UNIVERSITÀ E RICERCA, MOTORI DELLO SVILUPPO

Questo saggio di Giuseppe Valditara, professore ordinario di Istituzioni di Diritto romano presso l’Università di Torino,  è stato pubblicato nel Rapporto Nazionale “Italia 20.20” della Fondazione Farefuturo

La straordinaria crescita del Pil britannico nel XIX secolo trasse forte alimento da due scoperte decisive: il telaio meccanico e la macchina a vapore. La potenza tedesca di fine Ottocento si sviluppò a partire dalla università humboltiana. Senza aver raggiunto il primato nella ricerca gli Usa non sarebbero mai diventati la prima potenza mondiale. Non è un caso che in Cina la spesa per ricerca e istruzione sia una priorità nel bilancio dello Stato. Oggi l’importanza della ricerca per la crescita economica è sempre più fondamentale. Prima della drammatica crisi legata alla epidemia da Covid-19 si era calcolata una possibile incidenza di un uso massiccio della Intelligenza Artificiale sulla crescita del Pil per i prossimi dieci anni pari al 18%, il doppio della crescita che caratterizzò l’Italia nei dieci anni successivi alla seconda guerra mondiale.

L’economia del futuro sarà l’economia del trasferimento tecnologico, ovverosia la trasformazione delle innovazioni e dei brevetti maturati nelle università e nei centri di ricerca in prototipi industrializzabili. L’università sarà dunque sempre più il luogo della crescita di una nazione. Questo è tanto più vero alla luce della tragica esperienza causata dalla pandemia. La ricerca sta svolgendo un ruolo decisivo per battere il virus, per studiare nuovi modelli di sanità, per ricostruire il Paese.
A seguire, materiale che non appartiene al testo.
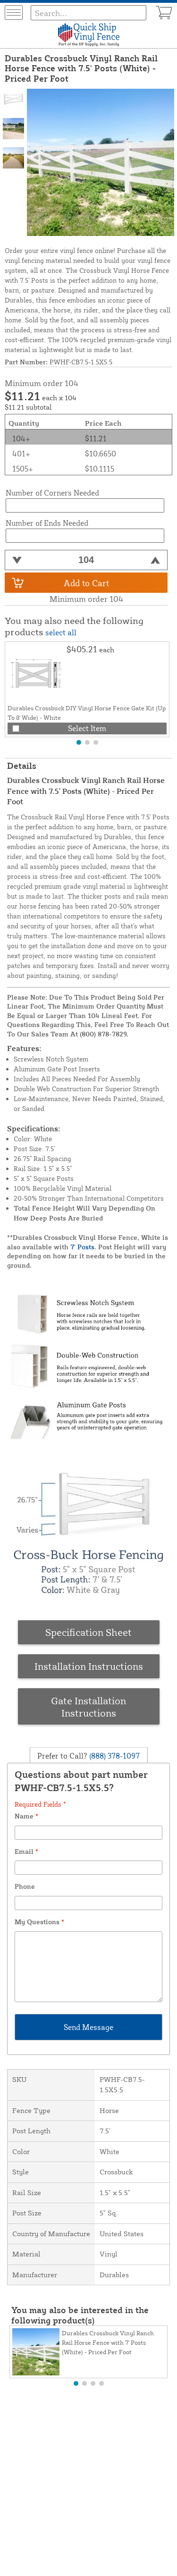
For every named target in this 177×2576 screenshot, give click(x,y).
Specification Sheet (88, 1632)
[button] (78, 742)
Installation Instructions (88, 1666)
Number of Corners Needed (52, 492)
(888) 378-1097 (113, 1755)
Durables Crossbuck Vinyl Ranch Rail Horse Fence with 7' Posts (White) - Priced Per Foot (108, 2342)
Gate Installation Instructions (88, 1706)
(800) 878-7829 (103, 1034)
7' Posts (82, 1247)
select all (60, 632)
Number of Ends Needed (47, 523)
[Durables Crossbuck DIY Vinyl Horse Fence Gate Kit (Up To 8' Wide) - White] (36, 672)
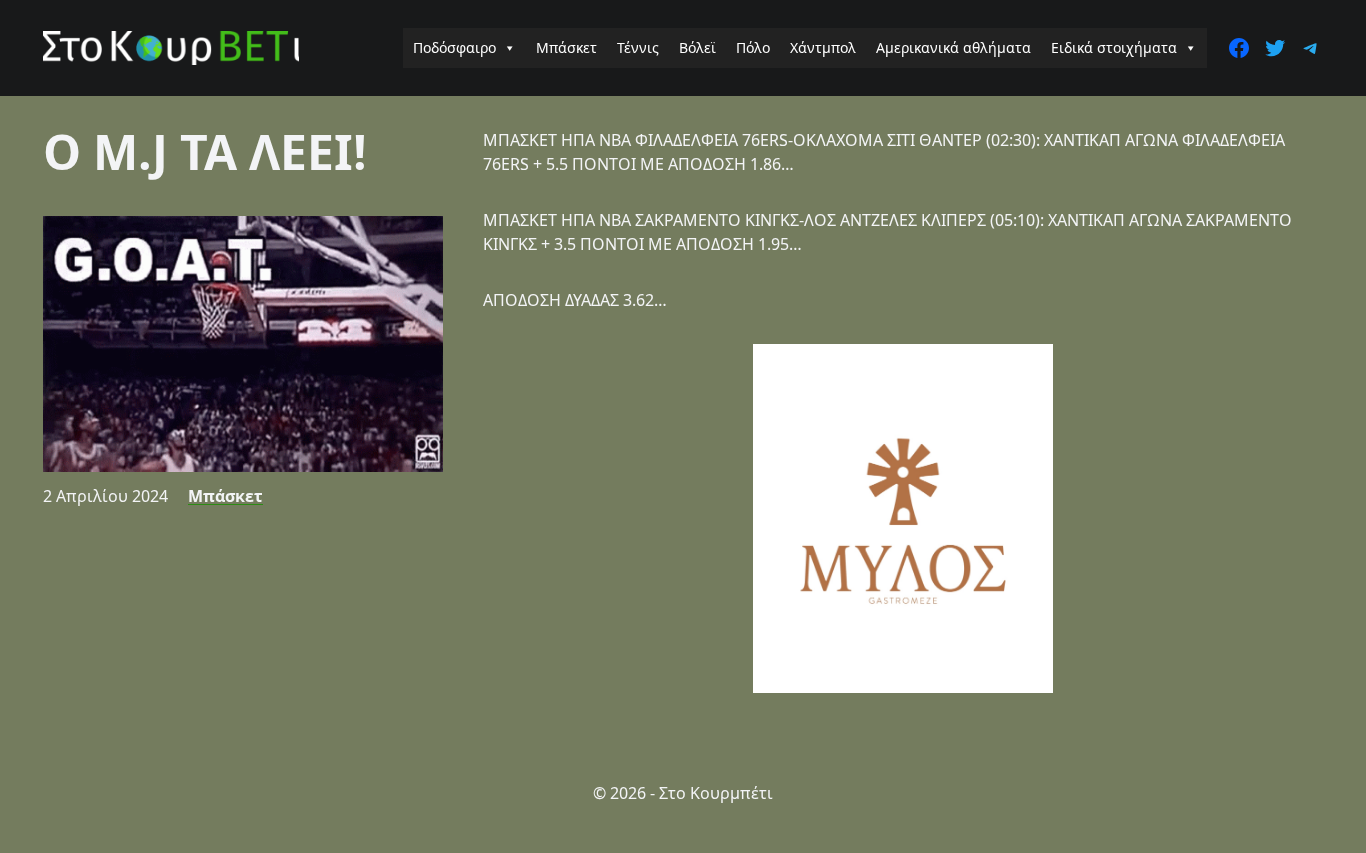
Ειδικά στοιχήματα (1114, 47)
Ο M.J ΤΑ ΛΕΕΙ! (205, 151)
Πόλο (753, 47)
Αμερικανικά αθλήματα (953, 47)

Stupisce semmai la scarsità di risorse destinate in Italia, rispetto ad altri Paesi, per la ricerca medica, farmaceutica, biologica. Così come sorprende la scarsa utilizzazione da parte dei decisori pubblici dei risultati della ricerca, proprio nel contrasto a Covid-19, come drammaticamente attestato su The Lancet del 24 aprile: «Although Italy is counting deaths and infected patients, what is missing in Italy and in many other countries affected by the pandemic is a robust system of epidemic intelligence that can provide much needed, solid, epidemiological data at the regional level to inform modelling of disease transmission at the population level and ultimately be used to offer effective guidance on public health action».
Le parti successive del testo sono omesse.